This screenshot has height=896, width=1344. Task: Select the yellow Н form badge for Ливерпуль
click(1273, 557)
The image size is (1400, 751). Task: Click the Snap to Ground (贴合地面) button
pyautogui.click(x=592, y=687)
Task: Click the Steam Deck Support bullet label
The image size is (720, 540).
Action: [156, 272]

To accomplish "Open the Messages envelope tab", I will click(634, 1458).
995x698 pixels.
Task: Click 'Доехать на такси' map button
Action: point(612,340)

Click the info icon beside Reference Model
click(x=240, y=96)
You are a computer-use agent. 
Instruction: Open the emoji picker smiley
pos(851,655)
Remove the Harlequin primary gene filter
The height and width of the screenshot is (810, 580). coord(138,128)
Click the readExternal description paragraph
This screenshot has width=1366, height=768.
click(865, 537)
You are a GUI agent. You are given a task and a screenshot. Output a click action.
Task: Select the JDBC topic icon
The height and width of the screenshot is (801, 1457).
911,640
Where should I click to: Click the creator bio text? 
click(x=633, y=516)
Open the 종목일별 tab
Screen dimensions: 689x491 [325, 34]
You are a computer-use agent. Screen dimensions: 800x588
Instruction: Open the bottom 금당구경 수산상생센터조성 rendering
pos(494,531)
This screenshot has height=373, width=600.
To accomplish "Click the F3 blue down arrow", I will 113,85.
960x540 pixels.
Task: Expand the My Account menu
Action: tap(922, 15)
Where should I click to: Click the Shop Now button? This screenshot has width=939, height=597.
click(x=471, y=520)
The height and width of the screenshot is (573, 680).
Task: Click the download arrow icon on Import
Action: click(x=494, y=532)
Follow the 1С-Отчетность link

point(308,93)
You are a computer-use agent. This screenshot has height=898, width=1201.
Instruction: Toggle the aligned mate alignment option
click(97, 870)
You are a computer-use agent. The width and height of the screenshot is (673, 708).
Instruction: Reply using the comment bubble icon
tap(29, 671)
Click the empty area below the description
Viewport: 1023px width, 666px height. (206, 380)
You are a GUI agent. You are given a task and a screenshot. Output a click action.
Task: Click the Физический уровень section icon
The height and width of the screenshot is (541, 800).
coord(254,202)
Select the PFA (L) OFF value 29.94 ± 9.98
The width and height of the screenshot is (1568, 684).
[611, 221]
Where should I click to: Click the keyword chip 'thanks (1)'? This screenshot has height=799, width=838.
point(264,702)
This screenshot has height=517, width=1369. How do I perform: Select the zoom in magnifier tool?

## Task directions
The data must be output in full, exactly as given.

## Result
This screenshot has height=896, width=1344. Task: Select the yellow Н form badge for Ливерпуль
click(1273, 557)
The image size is (1400, 751). Task: Click the Snap to Ground (贴合地面) button
pyautogui.click(x=592, y=687)
Task: Click the Steam Deck Support bullet label
The image size is (720, 540).
Action: [156, 272]

To accomplish "Open the Messages envelope tab", I will click(634, 1458).
995x698 pixels.
Task: Click 'Доехать на такси' map button
Action: point(612,340)

Click the info icon beside Reference Model
click(x=240, y=96)
You are a computer-use agent. 
Instruction: Open the emoji picker smiley
pos(851,655)
Remove the Harlequin primary gene filter
The height and width of the screenshot is (810, 580). coord(138,128)
Click the readExternal description paragraph
This screenshot has width=1366, height=768.
click(865, 537)
You are a GUI agent. You are given a task and a screenshot. Output a click action.
Task: Select the JDBC topic icon
The height and width of the screenshot is (801, 1457).
911,640
Where should I click to: Click the creator bio text? 
click(x=633, y=516)
Open the 종목일별 tab
Screen dimensions: 689x491 [325, 34]
You are a computer-use agent. Screen dimensions: 800x588
Instruction: Open the bottom 금당구경 수산상생센터조성 rendering
pos(494,531)
This screenshot has height=373, width=600.
To accomplish "Click the F3 blue down arrow", I will 113,85.
960x540 pixels.
Task: Expand the My Account menu
Action: tap(922, 15)
Where should I click to: Click the Shop Now button? This screenshot has width=939, height=597.
click(x=471, y=520)
The height and width of the screenshot is (573, 680).
Task: Click the download arrow icon on Import
Action: click(x=494, y=532)
Follow the 1С-Отчетность link

point(308,93)
You are a computer-use agent. This screenshot has height=898, width=1201.
Instruction: Toggle the aligned mate alignment option
click(97, 870)
You are a computer-use agent. The width and height of the screenshot is (673, 708).
Instruction: Reply using the comment bubble icon
tap(29, 671)
Click the empty area below the description
Viewport: 1023px width, 666px height. (206, 380)
You are a GUI agent. You are given a task and a screenshot. Output a click action.
Task: Click the Физический уровень section icon
The height and width of the screenshot is (541, 800).
coord(254,202)
Select the PFA (L) OFF value 29.94 ± 9.98
The width and height of the screenshot is (1568, 684).
[611, 221]
Where should I click to: Click the keyword chip 'thanks (1)'? This screenshot has height=799, width=838.
point(264,702)
This screenshot has height=517, width=1369. How do I perform: Select the zoom in magnifier tool?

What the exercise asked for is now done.